— Exercise directions —
None of the images should appear in your copy. Transcribe the data in full.

** Opening Supplied records block **

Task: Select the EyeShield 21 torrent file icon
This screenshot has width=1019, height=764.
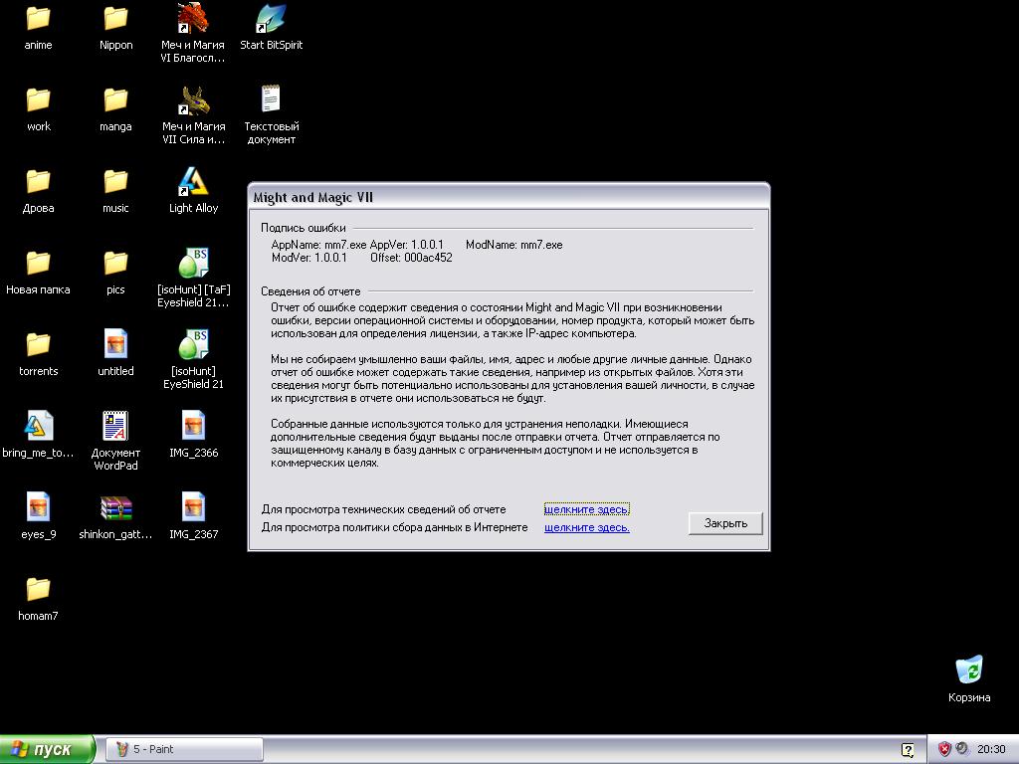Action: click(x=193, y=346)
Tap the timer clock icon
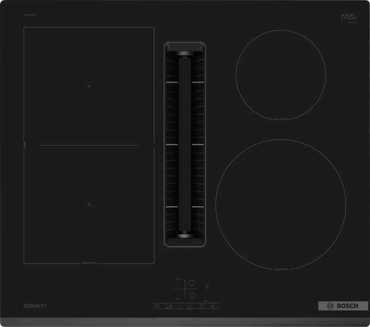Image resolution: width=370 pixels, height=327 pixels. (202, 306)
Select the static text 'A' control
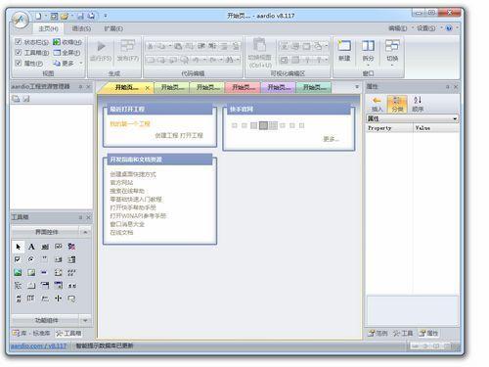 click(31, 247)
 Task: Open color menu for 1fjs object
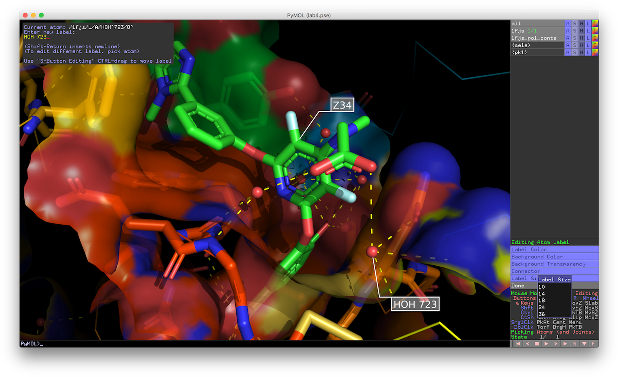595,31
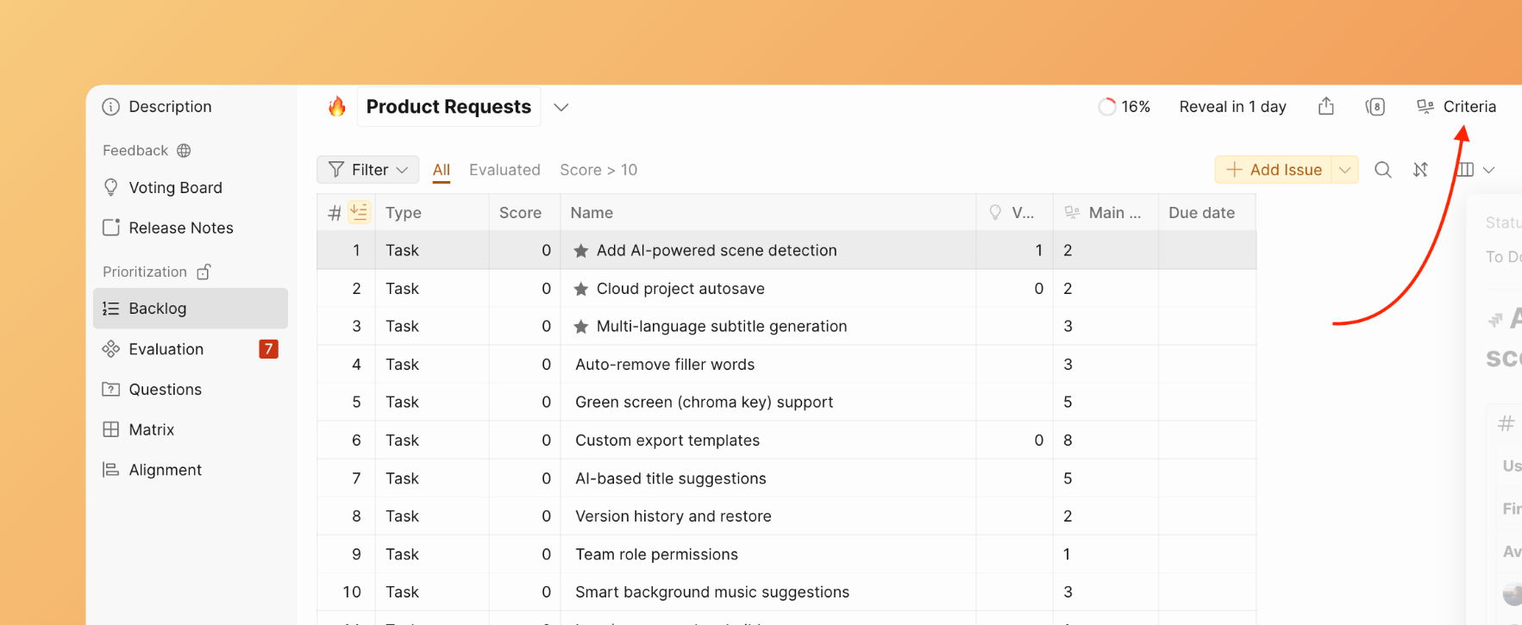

** Closing Supplied records block **

— Response to this exercise —
Task: Select the EyeShield 21 torrent file icon
This screenshot has width=1019, height=764.
Action: click(x=193, y=346)
Tap the timer clock icon
Image resolution: width=370 pixels, height=327 pixels. (202, 306)
Select the static text 'A' control
 click(31, 247)
 Task: Open color menu for 1fjs object
595,31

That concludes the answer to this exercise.